Apache Cassandra at 10: Making a community believe in NoSQL
A decade of technical promise and open-source fall-outs
Ten years ago this month, when Lehman Brothers was still just about in business and the term NoSQL wasn't even widely known, let alone an irritant, Facebook engineers open-sourced a distributed database system named Cassandra.
Back then, the idea that huge numbers of companies would need a scalable database was almost laughable – and that grip of traditional relational database systems is reflected in the mythical moniker given to what would become one of the first of many databases designed to run on a cluster of machines.
Named after the Greek figure who was cursed to utter the truth but was never believed, Cassandra might seem an odd choice for a system whose raison d'être is believability – but it delivered a nice dig at the stalwarts of the RDBMS world… and their trust in a false Oracle.
Today, Cassandra – now under the umbrella of the Apache Software Foundation (ASF) – is regularly ranked in DB-Engines' top 10 and is used by big name firms like Uber, Twitter and Netflix.
After being driven by Cassandra-based biz Datastax for the majority of its lifetime, the project recently reached a turning point after a falling out between the firm and ASF.
Now, the project is readjusting to life without a single vendor driving it forward, facing new competition and adapting to a rapidly changing tech landscape.

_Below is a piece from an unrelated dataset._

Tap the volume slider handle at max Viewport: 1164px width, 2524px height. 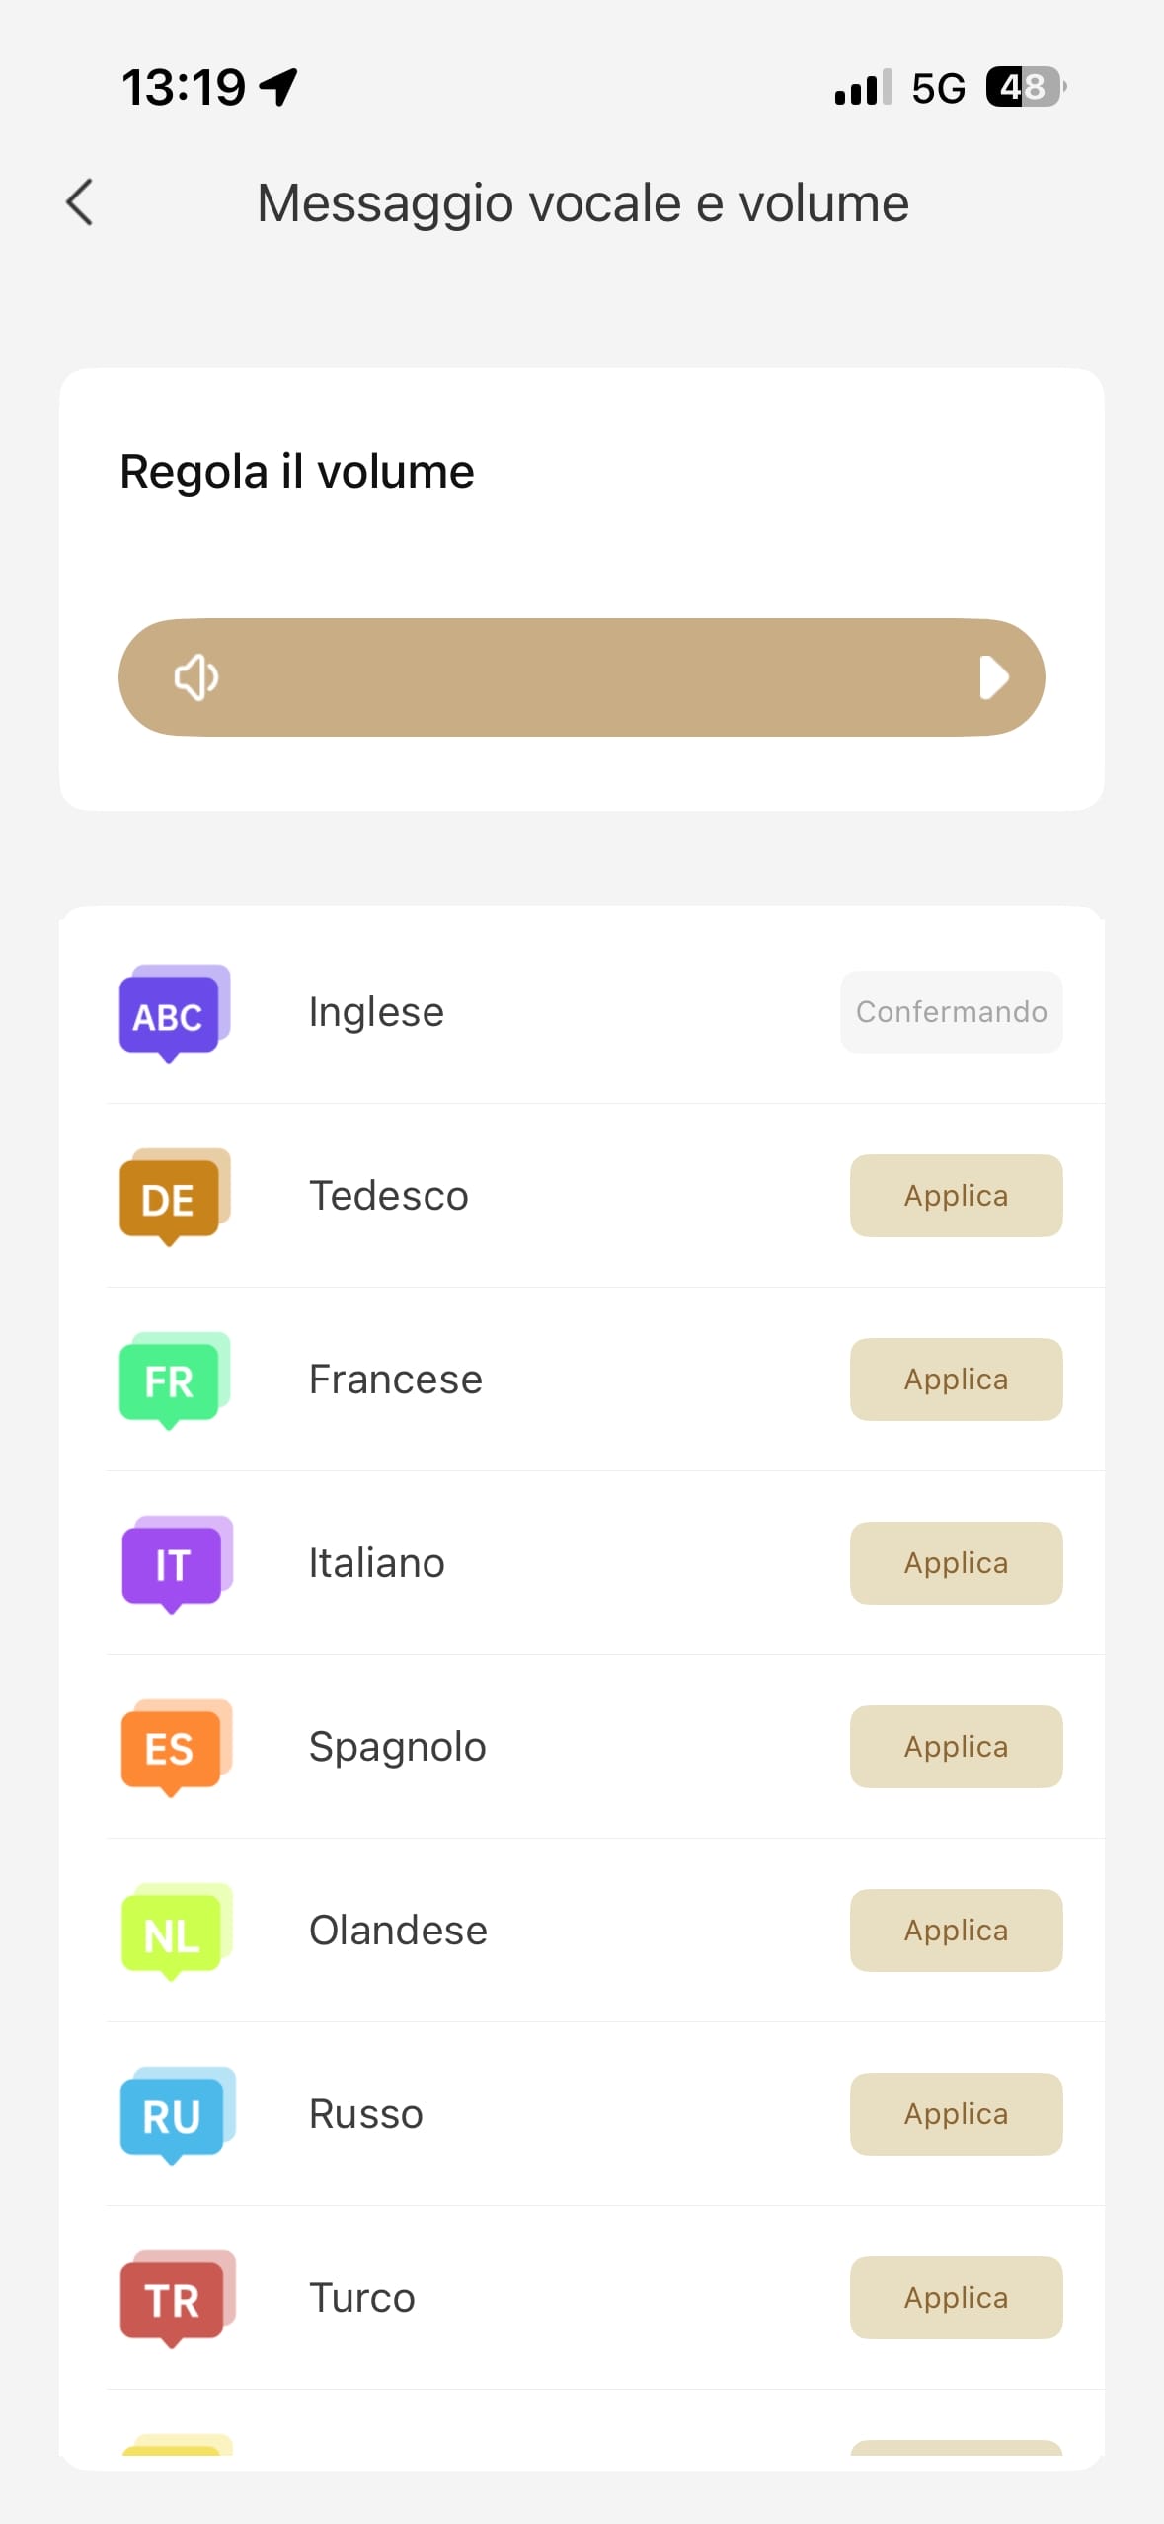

Who needs a scalable database?
Casting back to 2008, Facebook engineers Avinash Lakshman and Prashant Mallik were searching for a way to solve the inbox search problem, to store reverse indices of all the Facebook messages sent and received by users.
"The amount of data to be stored, the rate of growth of the data and the requirement to serve it within strict SLAs made it very apparent that a new storage solution was absolutely essential," Lakshman wrote at the time.
"The solution needed to scale incrementally and in a cost effective fashion. Traditional data storage solutions just wouldn’t fit the bill."
The goal was to develop a scalable, high performance, high availability database system – and the first deployment of Cassandra within Facebook was for the inbox search system storing terabytes of indexes across a cluster of more than 600 cores and 120 TB of disk space.
At the same time, Jonathan Ellis – who would go on to co-found Datastax – was evaluating scalable database technologies for his then employer Rackspace, to tackle issues with scalable storage. After rejecting HBase, CouchDB and MongoDB, he hit upon Cassandra, working on it for about 18 months before forming Datastax.
"It occurred to me, as application development was moving to this cloud application world, this was a problem everyone would run into as they needed to scale to their needs," he told The Reg. "It wasn’t just going to be an exception that the eBays, Facebooks were going to face – it was going to start affecting mainstream development."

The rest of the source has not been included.